W niedzielę w Toruniu doszło do incydentu z banerami wyborczymi posła PO-KO Arkadiusza Myrchy. Plakat spadł i uszkodził trzy auta. Uszkodzenia nie są poważne, doszło do zarysowania lakieru. - Drewniane słupy, na których wisiał baner po prostu nie wytrzymały siły wiatru - komentuje polityk PO-KO.
Zgłoszenie otrzymaliśmy o godz. 11.54. Na miejsce pojechała jedna jednostka straży pożarnej. Słup ogłoszeniowy spadł na auta. Uszkodzenia nie są poważne, to zarysowania lakieru. Nikt nie ucierpiał
- powiedział tvp.info oficer prasowy Komendanta Miejskiego Państwowej Straży Pożarnej w Toruniu mł. kpt. inż. Przemysław Baniecki.

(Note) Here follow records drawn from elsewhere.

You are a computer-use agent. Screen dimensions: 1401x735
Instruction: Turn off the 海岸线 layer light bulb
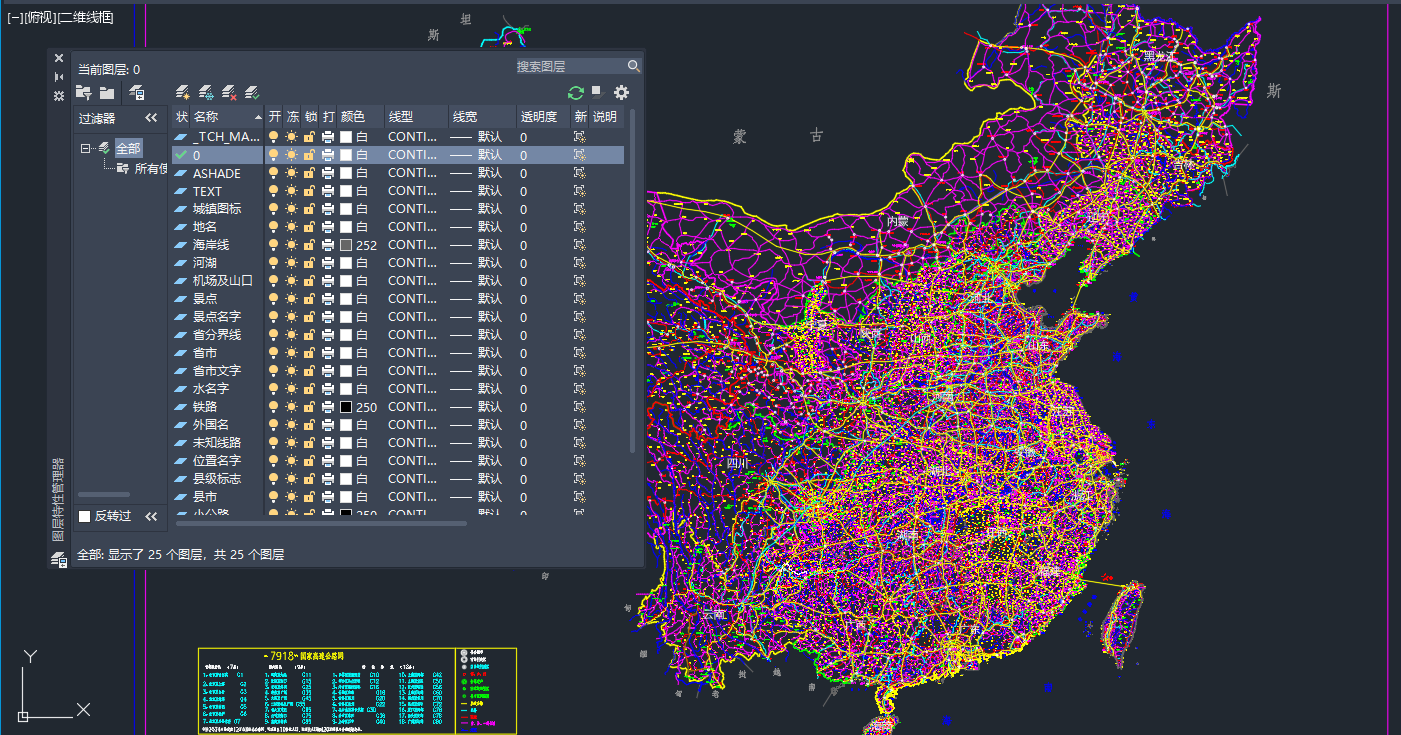[274, 245]
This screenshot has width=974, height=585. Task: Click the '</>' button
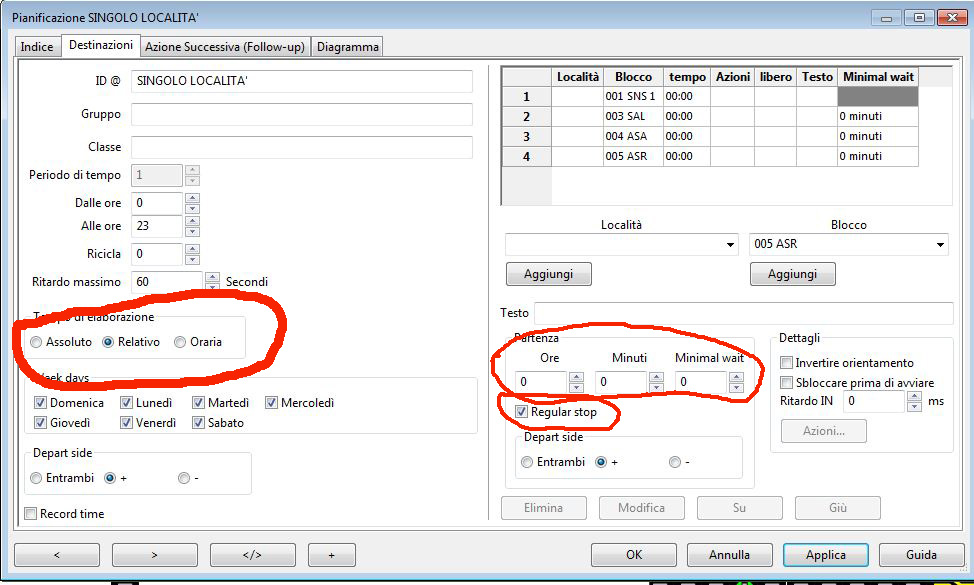[x=252, y=555]
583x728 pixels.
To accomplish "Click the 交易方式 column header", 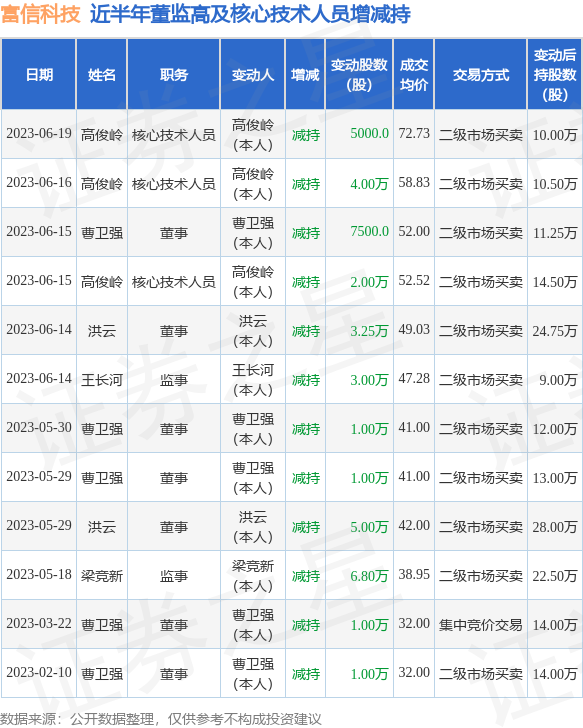I will pyautogui.click(x=481, y=74).
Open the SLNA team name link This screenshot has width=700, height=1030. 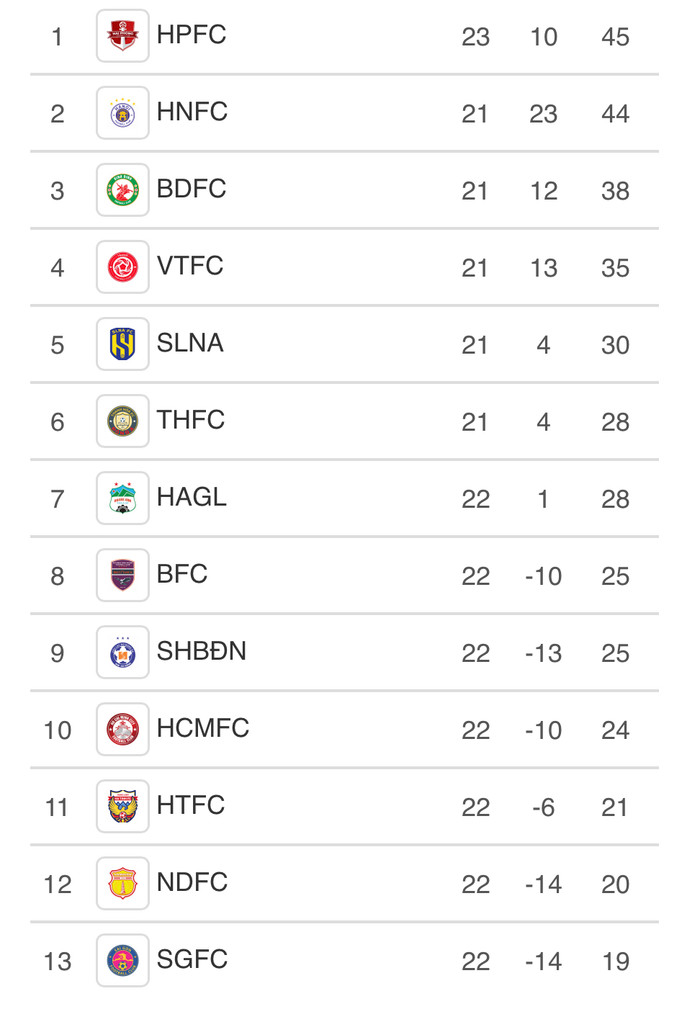point(190,343)
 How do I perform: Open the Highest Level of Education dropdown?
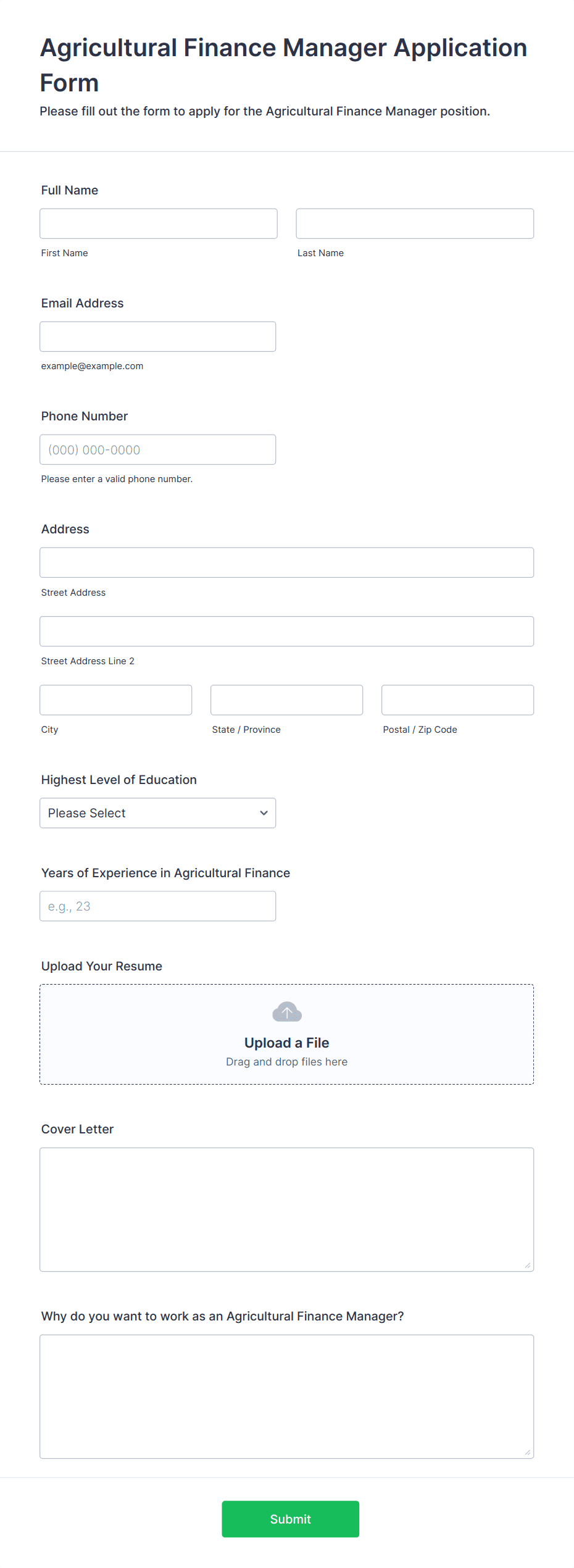click(158, 813)
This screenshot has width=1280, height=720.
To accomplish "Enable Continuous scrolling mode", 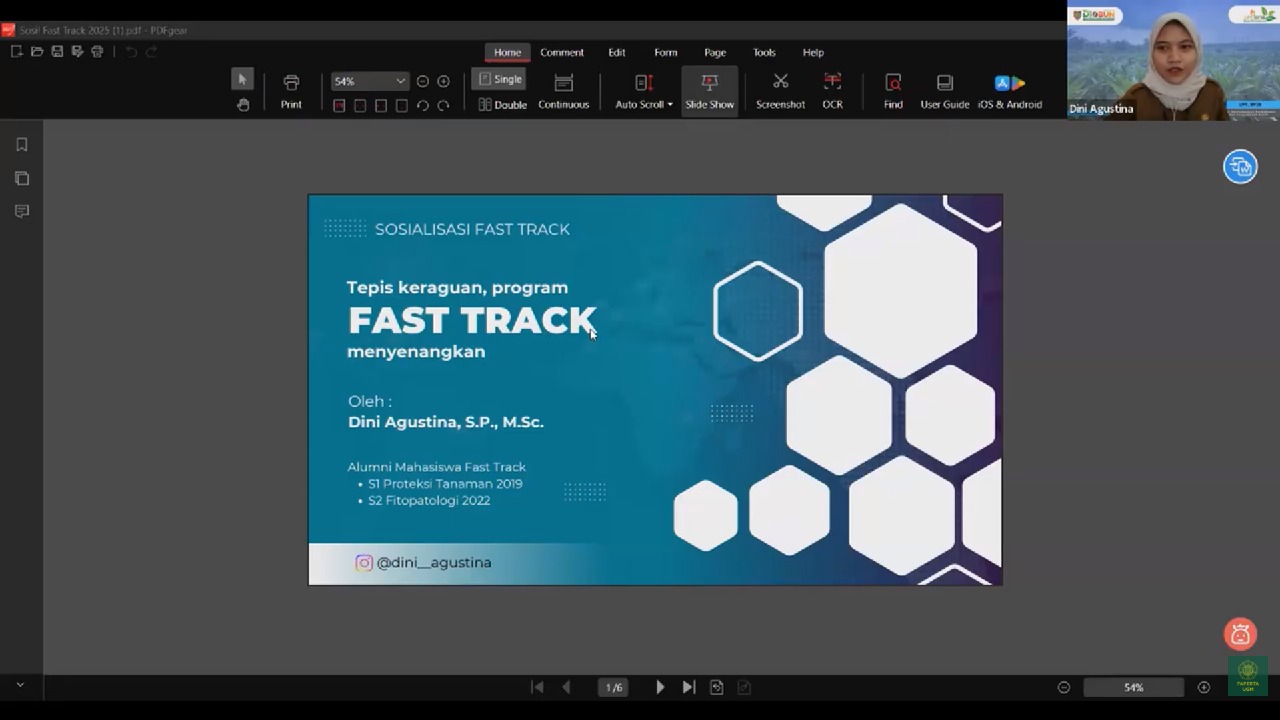I will click(563, 91).
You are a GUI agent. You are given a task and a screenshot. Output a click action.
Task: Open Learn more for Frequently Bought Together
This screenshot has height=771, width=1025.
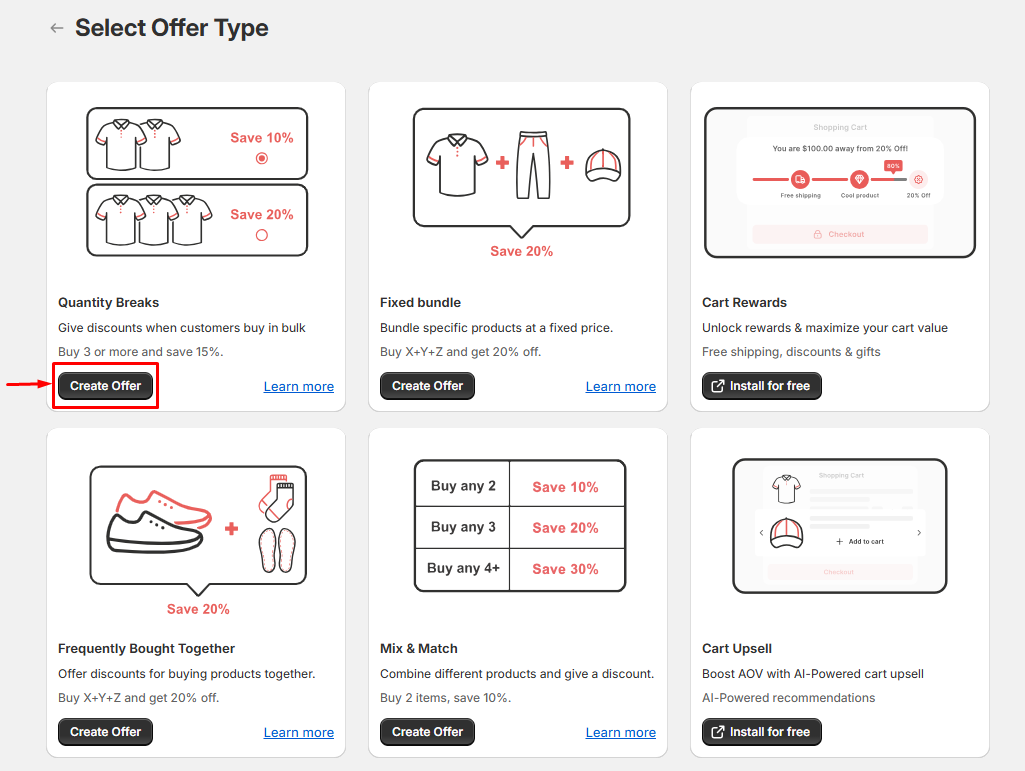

W #Toruń pan @ArkadiuszMyrcha miał chyba słabe obliczenia ? 3 uszkodzone samochody ? pic.twitter.com/C8BU89Ff8p
— Jakub Ośmiałowski????? (@Kubuss1528) September 18, 2019
Do zdarzenia doszło w niedzielę przy ul. Zygmunta Działowskiego w Toruniu.
Na razie nie wiadomo, co sprawiło, że plakat się przewrócił.
Drewniane słupy, na których wisiał baner po prostu nie wytrzymały siły wiatru. Słupy należą do firmy, która komercyjnie świadczy usługi reklamowe. Oczywiście natychmiast poinformowaliśmy ją o całej sprawie. Rozmawiałem z właścicielem jednego z uszkodzonych aut. Nie było tam poważnych usterek, nikt nawet nie zgłosił sprawy na policję
- komentuje sprawę dla wp.pl poseł Myrcha.